Moet bij de beoordeling of een staatloze is uitgesloten van de verlening van de vluchtelingenstatus van rechtswege op grond van het feit dat vanwege zijn vertrek uit het mandaatgebied van de UNRWA niet is voldaan aan de voorwaarden van artikel 12, lid 1, onder a), tweede volzin, van richtlijn 2011/95/EU, alleen worden aangeknoopt bij de operationele zone waar hij zijn laatste gewone verblijfplaats had? Zo nee, moet daarnaast op parallelle wijze rekening worden gehouden met de zones die in verband met de tweede vraag in aanmerking moeten worden genomen voor het tijdstip van vertrek? Aan de hand van welke criteria dient te worden bepaald met welke zones rekening moet worden gehouden op het tijdstip van de beslissing over het verzoek [om internationale bescherming]? Is het voor de niet-vervulling van de voorwaarden van artikel 12, lid 1, onder a), tweede volzin, van richtlijn 2011/95/EU vereist dat de overheids- of semi-overheidsinstanties in de desbetreffende operationele zone bereid zijn de staatloze over dan wel terug te nemen?

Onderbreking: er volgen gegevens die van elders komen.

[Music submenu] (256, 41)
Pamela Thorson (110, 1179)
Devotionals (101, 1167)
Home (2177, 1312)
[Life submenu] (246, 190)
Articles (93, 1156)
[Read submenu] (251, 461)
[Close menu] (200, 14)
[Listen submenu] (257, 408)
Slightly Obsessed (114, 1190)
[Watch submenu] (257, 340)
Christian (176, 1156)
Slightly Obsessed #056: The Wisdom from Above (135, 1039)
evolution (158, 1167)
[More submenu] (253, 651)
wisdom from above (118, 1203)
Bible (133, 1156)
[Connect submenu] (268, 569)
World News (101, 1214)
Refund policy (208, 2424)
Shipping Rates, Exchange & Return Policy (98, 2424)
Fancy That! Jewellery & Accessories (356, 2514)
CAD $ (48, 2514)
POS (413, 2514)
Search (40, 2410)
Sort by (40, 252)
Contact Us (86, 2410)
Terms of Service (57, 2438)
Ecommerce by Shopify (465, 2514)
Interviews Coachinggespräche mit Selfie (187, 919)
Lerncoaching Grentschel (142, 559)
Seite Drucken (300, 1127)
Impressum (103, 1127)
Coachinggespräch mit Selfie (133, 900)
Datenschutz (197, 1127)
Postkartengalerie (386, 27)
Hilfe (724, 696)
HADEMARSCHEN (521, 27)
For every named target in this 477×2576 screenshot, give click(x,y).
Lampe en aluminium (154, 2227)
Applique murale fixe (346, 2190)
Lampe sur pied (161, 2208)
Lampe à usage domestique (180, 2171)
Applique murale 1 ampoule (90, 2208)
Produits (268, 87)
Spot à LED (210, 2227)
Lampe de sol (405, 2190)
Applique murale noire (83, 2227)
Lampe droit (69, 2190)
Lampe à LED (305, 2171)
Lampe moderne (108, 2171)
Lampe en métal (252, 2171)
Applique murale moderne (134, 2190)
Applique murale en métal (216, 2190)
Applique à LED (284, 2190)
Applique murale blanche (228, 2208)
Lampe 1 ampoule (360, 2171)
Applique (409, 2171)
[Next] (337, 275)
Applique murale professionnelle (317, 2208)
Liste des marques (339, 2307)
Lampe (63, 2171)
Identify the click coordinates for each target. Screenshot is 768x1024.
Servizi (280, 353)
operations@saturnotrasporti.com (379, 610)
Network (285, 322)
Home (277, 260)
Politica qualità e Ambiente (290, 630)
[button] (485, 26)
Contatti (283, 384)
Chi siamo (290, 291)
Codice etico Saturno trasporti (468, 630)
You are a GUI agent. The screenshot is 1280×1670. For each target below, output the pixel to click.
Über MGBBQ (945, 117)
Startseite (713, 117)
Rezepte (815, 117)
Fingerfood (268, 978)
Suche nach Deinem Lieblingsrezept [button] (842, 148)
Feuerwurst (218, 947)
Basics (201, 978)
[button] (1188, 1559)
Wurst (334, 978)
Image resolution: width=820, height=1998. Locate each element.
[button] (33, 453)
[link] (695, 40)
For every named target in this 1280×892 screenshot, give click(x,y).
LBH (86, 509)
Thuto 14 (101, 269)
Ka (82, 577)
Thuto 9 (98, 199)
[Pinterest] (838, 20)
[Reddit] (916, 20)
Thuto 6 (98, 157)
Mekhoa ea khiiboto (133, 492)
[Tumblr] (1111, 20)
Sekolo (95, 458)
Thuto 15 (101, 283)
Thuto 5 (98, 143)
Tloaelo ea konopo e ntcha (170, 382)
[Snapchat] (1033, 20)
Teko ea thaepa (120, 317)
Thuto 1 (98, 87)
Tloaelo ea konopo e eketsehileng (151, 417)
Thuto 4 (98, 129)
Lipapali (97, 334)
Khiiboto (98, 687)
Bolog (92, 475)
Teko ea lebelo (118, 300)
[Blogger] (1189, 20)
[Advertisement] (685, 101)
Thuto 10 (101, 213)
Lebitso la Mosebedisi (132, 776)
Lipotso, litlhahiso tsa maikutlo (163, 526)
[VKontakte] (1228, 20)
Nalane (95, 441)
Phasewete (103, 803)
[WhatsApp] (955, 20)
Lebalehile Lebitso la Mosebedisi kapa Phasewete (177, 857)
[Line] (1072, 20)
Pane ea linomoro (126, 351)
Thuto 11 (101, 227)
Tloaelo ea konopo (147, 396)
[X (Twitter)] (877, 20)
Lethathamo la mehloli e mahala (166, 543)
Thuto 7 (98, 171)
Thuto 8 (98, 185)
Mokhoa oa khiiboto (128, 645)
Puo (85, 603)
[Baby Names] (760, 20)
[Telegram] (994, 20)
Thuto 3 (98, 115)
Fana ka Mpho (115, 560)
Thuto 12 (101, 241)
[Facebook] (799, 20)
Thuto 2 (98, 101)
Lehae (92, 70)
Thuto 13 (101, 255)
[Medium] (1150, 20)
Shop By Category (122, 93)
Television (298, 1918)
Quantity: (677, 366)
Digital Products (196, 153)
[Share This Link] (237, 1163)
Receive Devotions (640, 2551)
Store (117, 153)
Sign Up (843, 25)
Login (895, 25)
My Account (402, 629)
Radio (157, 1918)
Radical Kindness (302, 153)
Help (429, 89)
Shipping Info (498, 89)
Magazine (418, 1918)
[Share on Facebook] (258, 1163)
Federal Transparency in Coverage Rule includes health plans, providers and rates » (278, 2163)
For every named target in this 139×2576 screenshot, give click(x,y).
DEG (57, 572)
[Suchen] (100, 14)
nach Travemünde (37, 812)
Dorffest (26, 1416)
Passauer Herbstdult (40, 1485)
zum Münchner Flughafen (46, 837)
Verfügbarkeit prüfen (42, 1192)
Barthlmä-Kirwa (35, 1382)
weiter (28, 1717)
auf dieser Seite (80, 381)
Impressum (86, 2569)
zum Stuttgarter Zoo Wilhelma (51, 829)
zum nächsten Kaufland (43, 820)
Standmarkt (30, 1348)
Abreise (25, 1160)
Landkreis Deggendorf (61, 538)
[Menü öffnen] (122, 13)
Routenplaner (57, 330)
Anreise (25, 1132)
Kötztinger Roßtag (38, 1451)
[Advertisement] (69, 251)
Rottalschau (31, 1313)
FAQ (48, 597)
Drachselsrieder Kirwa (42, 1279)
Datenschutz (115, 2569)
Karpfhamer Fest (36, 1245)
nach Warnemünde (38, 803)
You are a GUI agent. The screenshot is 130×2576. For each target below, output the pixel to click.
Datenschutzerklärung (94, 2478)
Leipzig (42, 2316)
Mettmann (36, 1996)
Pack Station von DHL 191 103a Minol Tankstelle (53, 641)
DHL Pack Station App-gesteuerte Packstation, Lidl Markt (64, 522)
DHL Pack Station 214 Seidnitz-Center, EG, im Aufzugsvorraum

Ingeval de operationele zone waar de betrokkene zijn (laatste) gewone verblijfplaats had van belang is om te kunnen uitmaken of al dan niet is voldaan aan de voorwaarden van artikel 12, lid 1, onder a), tweede volzin, van richtlijn 2011/95/EU, aan de hand van welke criteria dient de gewone verblijfplaats dan te worden vastgesteld? Is hiervoor een rechtmatig verblijf met instemming van de lidstaat van verblijf vereist? Zo nee, is hiervoor ten minste vereist dat het verblijf van de betrokken staatloze door de bevoegde instanties in de operationele zone bewust wordt gedoogd? Indien dit laatste het geval is, moeten de bevoegde instanties dan concreet kennis hebben van de aanwezigheid van het staatloze individu of volstaat de omstandigheid dat de betrokkene behoort tot een bredere groep personen waarvan het verblijf bewust wordt gedoogd? Indien dat niet het geval is, volstaat dan reeds een langdurig werkelijk verblijf?

____________

1 Richtlijn 2011/95/EU van het Europees Parlement en de Raad van 13 december 2011 inzake normen voor de erkenning van onderdanen van derde landen of staatlozen als personen die internationale bescherming genieten, voor een uniforme status voor vluchtelingen of voor personen die in aanmerking komen voor subsidiaire bescherming, en voor de inhoud van de verleende bescherming (PB 2011, L 337, blz. 9).